One of the meanings of the word "faith", seems to imply that you believe in something or someone,  which or who you cannot know or prove to exist.  If you did, then you would have an "opinion".   Oh wait, this actually is one opinionated  bunch.

Recently I saw again a favorite movie: "Affliction", based on the book by Russell Banks who writes a lot of good stuff.  In it there is a couple, which is convinced that heaven awaits them.  The sooner the better, is my first reaction since they claim it is so much better than "here". When, at the funeral of their mother, the sister asks one of her brothers whether he believes in heaven, and he answers: "no", she cheerfully tells her sibling that: "then you will go to hell".  "Well", he says,  "I will be there with Dad and Mom, and my brother and a bunch of my friends....";  not something particularly bad, he appears to imply.  The answer of her father I shall leave out... see the movie and have a chuckle:  Charles Coburn at his best.

So, here it is Sunday again,  although for me, every day is a day of reflection,  and I am reflecting with gratitude that in this ever swelling sea of insanity,  we at least have Bill Maher, the opposing voice of reason,  to those who believe they are "righteous",  but who have no problems with killing doctors or gay people, or with  justifying  other acts of hatred and intolerance. They see as their dogmatic duty the obsessive compulsive, and let's be honest: dreadfully boring, pushing of their particular brand of brainwashing, while insisting on insinuating their beloved icon into every aspect of our American - land of freedom of religion - way of life - especially on the money (now there's a surprise).

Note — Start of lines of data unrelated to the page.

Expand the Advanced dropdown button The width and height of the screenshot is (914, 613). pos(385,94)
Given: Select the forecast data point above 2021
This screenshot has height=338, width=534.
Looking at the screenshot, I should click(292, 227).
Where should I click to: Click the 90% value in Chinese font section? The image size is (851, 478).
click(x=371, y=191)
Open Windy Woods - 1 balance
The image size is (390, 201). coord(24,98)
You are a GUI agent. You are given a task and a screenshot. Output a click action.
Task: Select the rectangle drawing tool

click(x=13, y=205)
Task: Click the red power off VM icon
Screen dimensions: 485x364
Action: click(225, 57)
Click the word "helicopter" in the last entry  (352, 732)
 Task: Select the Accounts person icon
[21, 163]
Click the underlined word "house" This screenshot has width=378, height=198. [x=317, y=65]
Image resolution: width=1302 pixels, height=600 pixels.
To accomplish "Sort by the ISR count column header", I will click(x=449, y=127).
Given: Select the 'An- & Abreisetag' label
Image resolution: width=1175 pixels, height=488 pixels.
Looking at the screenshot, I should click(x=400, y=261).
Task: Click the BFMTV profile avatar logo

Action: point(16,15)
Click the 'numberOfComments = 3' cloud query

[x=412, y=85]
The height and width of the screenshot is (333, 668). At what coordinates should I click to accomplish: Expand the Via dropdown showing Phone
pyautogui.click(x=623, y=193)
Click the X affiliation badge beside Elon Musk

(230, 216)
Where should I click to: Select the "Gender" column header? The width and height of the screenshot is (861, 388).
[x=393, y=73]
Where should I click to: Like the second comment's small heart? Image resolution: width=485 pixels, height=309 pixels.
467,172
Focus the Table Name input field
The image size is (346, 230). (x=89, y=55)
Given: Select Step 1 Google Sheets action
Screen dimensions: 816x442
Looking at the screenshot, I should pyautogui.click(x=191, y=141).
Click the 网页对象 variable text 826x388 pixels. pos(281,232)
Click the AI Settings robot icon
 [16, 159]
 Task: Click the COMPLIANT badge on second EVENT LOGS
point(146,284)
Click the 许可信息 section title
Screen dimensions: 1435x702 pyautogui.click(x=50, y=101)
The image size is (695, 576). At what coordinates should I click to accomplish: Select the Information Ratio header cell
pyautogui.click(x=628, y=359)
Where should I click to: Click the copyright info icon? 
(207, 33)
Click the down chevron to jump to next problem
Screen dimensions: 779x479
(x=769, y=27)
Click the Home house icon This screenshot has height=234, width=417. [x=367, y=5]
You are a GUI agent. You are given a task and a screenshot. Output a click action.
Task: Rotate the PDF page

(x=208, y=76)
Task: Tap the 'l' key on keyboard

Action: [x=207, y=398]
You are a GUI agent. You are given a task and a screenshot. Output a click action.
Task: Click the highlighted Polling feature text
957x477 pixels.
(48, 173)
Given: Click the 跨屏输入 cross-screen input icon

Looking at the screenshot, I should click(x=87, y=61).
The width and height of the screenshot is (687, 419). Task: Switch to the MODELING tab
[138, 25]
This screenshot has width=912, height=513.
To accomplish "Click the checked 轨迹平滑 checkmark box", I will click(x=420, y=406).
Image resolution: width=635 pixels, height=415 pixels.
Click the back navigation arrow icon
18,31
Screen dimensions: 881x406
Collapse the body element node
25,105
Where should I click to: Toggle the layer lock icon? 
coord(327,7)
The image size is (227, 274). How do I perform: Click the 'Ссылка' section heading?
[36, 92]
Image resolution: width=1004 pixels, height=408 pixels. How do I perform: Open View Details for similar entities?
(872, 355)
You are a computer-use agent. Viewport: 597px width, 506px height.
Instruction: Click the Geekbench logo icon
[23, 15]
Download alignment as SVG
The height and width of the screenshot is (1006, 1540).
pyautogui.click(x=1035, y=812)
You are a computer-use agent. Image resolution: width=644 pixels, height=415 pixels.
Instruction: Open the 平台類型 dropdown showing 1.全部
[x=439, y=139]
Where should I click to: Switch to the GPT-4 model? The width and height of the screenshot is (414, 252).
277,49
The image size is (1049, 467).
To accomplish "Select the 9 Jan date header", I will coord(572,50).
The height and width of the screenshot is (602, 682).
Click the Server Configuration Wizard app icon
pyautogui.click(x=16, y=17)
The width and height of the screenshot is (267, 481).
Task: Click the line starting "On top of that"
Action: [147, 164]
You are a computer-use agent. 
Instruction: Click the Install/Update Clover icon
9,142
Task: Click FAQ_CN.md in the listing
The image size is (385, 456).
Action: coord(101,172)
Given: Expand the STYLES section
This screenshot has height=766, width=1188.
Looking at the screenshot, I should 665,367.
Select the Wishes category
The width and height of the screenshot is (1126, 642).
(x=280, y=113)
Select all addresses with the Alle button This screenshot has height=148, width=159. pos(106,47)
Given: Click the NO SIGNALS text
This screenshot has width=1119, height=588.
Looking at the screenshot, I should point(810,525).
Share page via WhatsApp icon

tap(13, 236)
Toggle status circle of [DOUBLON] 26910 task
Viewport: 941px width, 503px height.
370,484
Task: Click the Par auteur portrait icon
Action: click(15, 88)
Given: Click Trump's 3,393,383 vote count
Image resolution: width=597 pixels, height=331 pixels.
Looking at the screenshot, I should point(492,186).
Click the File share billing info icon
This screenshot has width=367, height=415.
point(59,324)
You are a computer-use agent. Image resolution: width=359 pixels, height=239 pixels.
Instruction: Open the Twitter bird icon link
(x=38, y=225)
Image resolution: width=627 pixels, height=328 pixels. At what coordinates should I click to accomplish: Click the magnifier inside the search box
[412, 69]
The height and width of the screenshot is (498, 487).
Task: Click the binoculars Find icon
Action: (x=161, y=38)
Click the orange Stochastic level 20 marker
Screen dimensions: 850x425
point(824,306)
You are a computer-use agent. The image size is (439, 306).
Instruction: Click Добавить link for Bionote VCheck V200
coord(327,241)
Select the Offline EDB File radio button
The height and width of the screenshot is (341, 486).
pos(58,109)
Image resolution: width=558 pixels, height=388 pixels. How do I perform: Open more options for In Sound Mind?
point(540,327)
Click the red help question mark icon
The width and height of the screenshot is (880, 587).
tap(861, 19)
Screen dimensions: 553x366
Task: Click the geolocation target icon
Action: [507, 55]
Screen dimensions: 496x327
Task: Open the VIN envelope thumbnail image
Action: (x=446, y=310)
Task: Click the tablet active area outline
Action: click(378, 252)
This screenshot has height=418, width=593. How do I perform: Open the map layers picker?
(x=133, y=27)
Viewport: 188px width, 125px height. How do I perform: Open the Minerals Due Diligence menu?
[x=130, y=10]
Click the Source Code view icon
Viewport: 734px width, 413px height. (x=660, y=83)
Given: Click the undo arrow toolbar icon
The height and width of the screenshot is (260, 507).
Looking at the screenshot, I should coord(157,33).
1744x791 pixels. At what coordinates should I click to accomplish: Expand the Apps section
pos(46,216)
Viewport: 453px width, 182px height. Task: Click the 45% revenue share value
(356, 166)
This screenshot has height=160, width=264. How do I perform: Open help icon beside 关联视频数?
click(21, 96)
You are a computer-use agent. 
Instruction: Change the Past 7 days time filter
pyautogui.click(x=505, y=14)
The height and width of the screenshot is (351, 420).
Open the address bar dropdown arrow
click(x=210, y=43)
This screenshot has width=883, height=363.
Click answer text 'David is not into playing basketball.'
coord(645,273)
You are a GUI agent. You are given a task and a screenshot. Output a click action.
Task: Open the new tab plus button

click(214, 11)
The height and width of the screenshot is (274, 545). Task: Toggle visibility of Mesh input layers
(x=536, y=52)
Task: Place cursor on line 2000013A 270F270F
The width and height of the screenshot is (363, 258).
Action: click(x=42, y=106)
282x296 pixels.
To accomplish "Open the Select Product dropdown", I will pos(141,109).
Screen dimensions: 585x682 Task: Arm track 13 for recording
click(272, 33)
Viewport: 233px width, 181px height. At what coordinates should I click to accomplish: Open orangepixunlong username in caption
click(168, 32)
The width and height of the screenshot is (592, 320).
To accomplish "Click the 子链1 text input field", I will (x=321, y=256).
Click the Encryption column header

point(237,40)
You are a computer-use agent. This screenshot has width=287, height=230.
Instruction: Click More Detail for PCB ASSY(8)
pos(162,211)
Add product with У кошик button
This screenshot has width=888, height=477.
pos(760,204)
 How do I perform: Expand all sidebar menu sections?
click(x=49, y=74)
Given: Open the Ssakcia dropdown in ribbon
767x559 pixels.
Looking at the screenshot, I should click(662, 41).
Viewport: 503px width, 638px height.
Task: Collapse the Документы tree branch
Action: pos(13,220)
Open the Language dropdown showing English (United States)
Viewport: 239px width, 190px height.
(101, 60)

I have no "d-g" in this fight.  What my beliefs are, is my business.  And what others believe, theirs.  But when you see a certain group act as bullies, killers even, and so in contrast with the behavior of the man they profess to emulate, then I see only hypocrisy.  Instead of religion,  I see religious terrorism.   

I try to practice tolerance, but I cannot tolerate terrorism.  Of any kind.  Bite me.